## Data
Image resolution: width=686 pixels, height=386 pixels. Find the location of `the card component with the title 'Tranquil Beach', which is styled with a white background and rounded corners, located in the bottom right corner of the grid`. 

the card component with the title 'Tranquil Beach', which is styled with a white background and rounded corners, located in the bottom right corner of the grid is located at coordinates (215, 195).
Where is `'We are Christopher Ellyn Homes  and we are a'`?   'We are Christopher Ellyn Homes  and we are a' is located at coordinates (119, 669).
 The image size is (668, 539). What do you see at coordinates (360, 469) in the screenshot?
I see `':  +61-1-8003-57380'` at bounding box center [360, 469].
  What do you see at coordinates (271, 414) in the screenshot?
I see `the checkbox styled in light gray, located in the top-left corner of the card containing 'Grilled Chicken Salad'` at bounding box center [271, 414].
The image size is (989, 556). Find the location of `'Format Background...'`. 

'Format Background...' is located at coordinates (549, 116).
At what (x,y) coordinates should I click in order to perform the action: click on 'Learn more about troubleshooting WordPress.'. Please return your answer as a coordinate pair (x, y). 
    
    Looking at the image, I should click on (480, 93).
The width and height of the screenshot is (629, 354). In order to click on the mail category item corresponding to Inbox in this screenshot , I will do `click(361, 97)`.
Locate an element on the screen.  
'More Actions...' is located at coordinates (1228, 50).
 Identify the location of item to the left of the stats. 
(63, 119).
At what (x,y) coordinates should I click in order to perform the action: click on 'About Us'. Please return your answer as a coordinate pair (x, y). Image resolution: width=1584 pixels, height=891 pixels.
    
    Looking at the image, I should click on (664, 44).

## Directions
Gather every line of the material above that contains the word "resolution", matching case exactly.

## Answer
Image resolution: width=686 pixels, height=386 pixels. Find the location of `the card component with the title 'Tranquil Beach', which is styled with a white background and rounded corners, located in the bottom right corner of the grid`. 
At what (x,y) coordinates should I click in order to perform the action: click on 'About Us'. Please return your answer as a coordinate pair (x, y). Image resolution: width=1584 pixels, height=891 pixels.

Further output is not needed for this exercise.